Posted by The Agonist on May 27th, 2012

From our partners at The Agonist

News of the massacre of civilians at Houla in Syria on Friday has outraged all right-thinking people. Despite Syrian official denials of responsibility and news that civilian pro-Assad militias were responsible for what has been called an “appalling and brutal crime”, the Assad government is being held directly accountable.

Rightly so. The Syrian government is the body responsible in international law for ensuring the safety and security of its citizens and all the buck eventually stops there, no matter who actually carried out this atrocity. Either every attempt must be made to ensure “Those responsible for perpetrating this crime must be held to account,” as the UN statement put it, or Assad and his officials must be.

But the many calls for regime change fuelled by the news of this massacre are a step too far, and when coming from the West hypocritical to boot.

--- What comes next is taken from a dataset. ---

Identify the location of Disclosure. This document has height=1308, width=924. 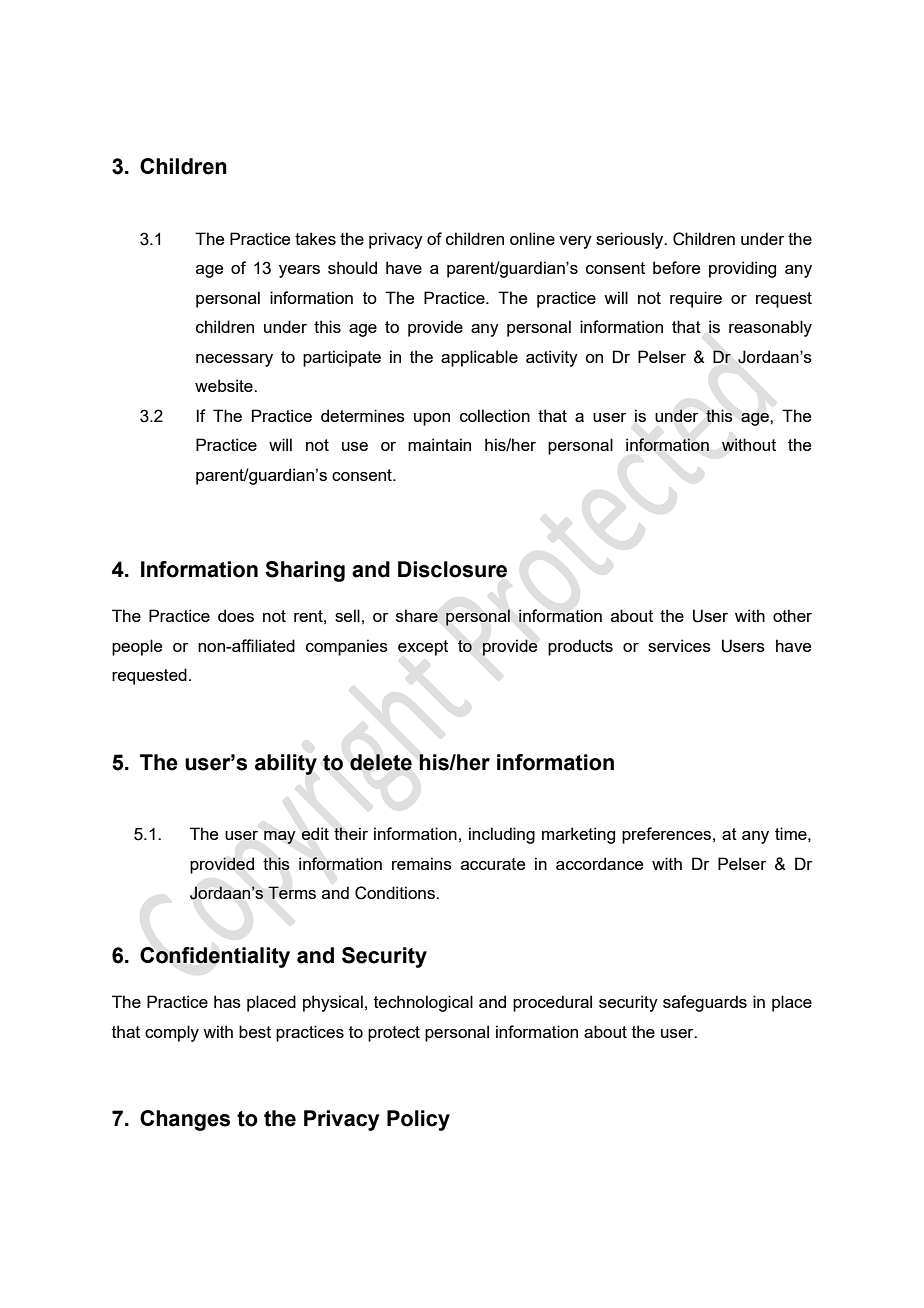
(452, 569).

ISAF, led by NATO which is in turn led by the US, is the security mandate holder for Afghanistan. Just like the Assad government’s final responsibility for the safety of its civilians, the final buck for the safety of Afghan civilians stops at the White House – technically, no matter who does the killing, but especially when US forces themselves are responsible for outrageous crimes.

Just today, six children and two women were killed by an ISAF airstrike. As usual, NATO denied the killings – and just as usual, NATO will subsequently admit them and pay a modicum of compensation. It’s hardly the first such massacre or even the most outrageous. In 2009 a US night raid killed eight children in cold blood. In 2010, US forces in another night raid shot three pregnant women, dug the bullets from their bodies with knives and tried to blame insurgents. No one was ever prosecuted for either of these war crimes. U.S. Special Operations Forces killed well over 1,500 civilians in night raids in less than 10 months in 2010 and early 2011 and of the 739 children killed in Afghanistan in 2010 over 120 were directly attributable to NATO action. Atrocities committed by the US-led coalition in Afghanistan are at least on a par with those committed by the Assad regime. Yet the number of people charged with crimes, let alone given any kind of meaningful sentence once convicted, is miniscule in relation to the number and size of “appalling and brutal” crimes. The citizens cannot even hold the criminals accountable through their own legal system, since the US and its allies insist on immunity from local prosecution.

Them’s just the facts.

The number of governments calling for UN sanctions, weapons-running to opposition groups and regime change in the US or UK? None.